Goehring & Rozencwajg Latest Newsletter Pt 16 Mar 2022 10:19
Always a though provoking read https://info.gorozen.com/2021-q4-market-commentary-the-distortions-of-cheap-energy
How could so many people get it so wrong for so long?
As we go to print, the International Energy Agency (IEA) has just announced the largest set of upward demand revisions in its history. For several years, we have discussed how the IEA chronically underestimates demand; these revisions suggest we were right. Despite the significance of the shift, most people were not even aware it took place. After a full decade of investor apathy (or outright hostility), it is difficult to change people’s minds.

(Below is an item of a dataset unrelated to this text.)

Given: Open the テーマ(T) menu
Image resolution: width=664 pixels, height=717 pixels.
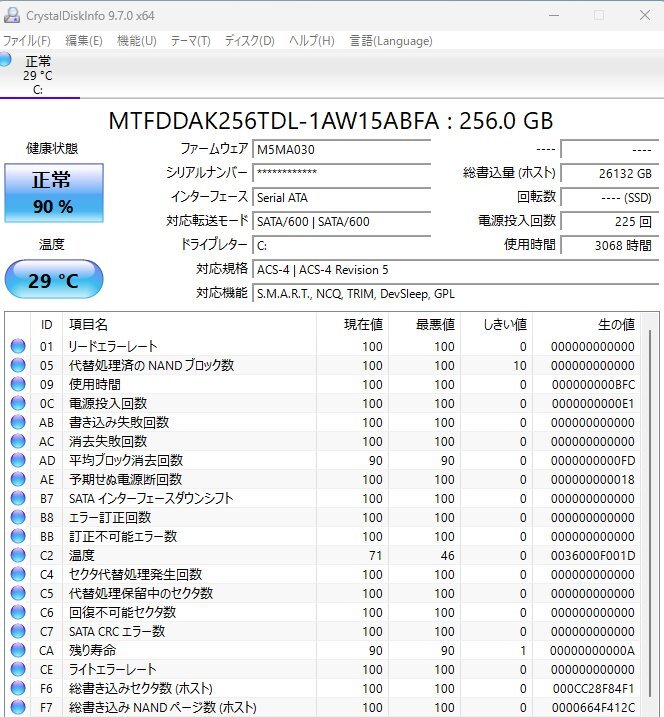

What follows is a study of unintended consequences and the impacts of massive capital distortions. For nearly a decade, the energy industry has underinvested in its upstream business; it was naïve to think this wouldn’t have any impact. Oil prices stand at eight-year highs and we believe they are heading higher. How high could crude rally in this cycle? We would not be surprised if prices ultimately spiked to between $150 and $200 per barrel. Natural gas prices reached $300 per oil-equivalent barrel in Q4, and the fundamentals in the oil markets are as bullish, if not even more so. Volatility will likely increase as well. Global inventories are at their lowest seasonal levels ever, leaving us extremely vulnerable to any supply disruption, just as geopolitical turmoil seems to be accelerating. OECD inventories peaked in the summer of 2020 at the height of COVID lockdowns at 4.8 bn barrels – 245 mm barrels more than normal for that time of the year. Inventories are currently down to 4.1 bn bbl – 327 mm barrels less than normal for this time of year. Relative to seasonal averages, oil inventories have never been lower in our dataset going back to 1995.

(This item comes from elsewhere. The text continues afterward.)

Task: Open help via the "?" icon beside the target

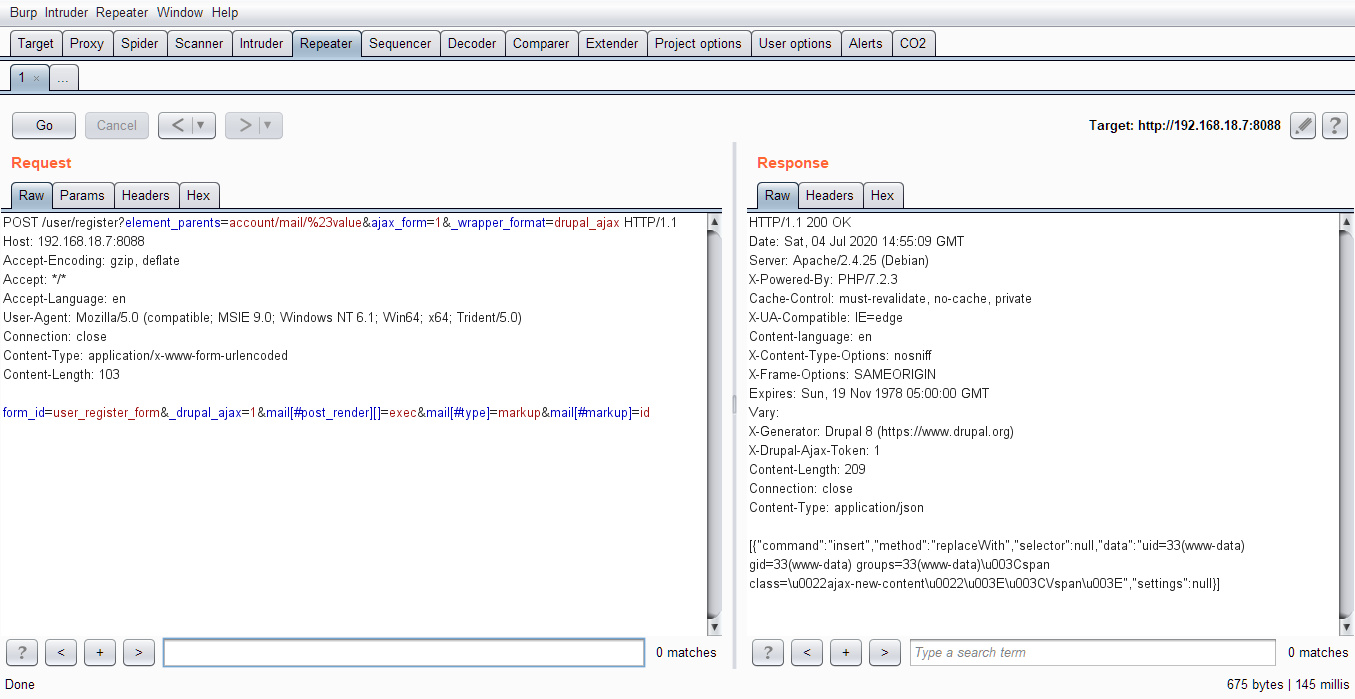Action: [1334, 126]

The headlines make it seem as though the current situation was entirely unforeseeable, but our readers know otherwise. In fact, most astonishing to us is how the current deficit unfolded in slow-motion over two years, receiving no ttention from either investors or policymakers along the way. Oil prices have been rising steadily since April 2020 with only minimal shortterm pullbacks. Nearly that entire time, the market has remained at near-record “backwardation” (future prices below spot prices); a key clue that physical markets were extremely tight. Inventories have been sharply and steadily declining for nearly two years. We estimate the oil market has been in outright deficit now since 2020 by over 1 mm b/d – the most pronounced and most sustained deficit in history. The fundamentals that led to the current deficit (strong demand and lack of capital spending) have been in place for over a decade.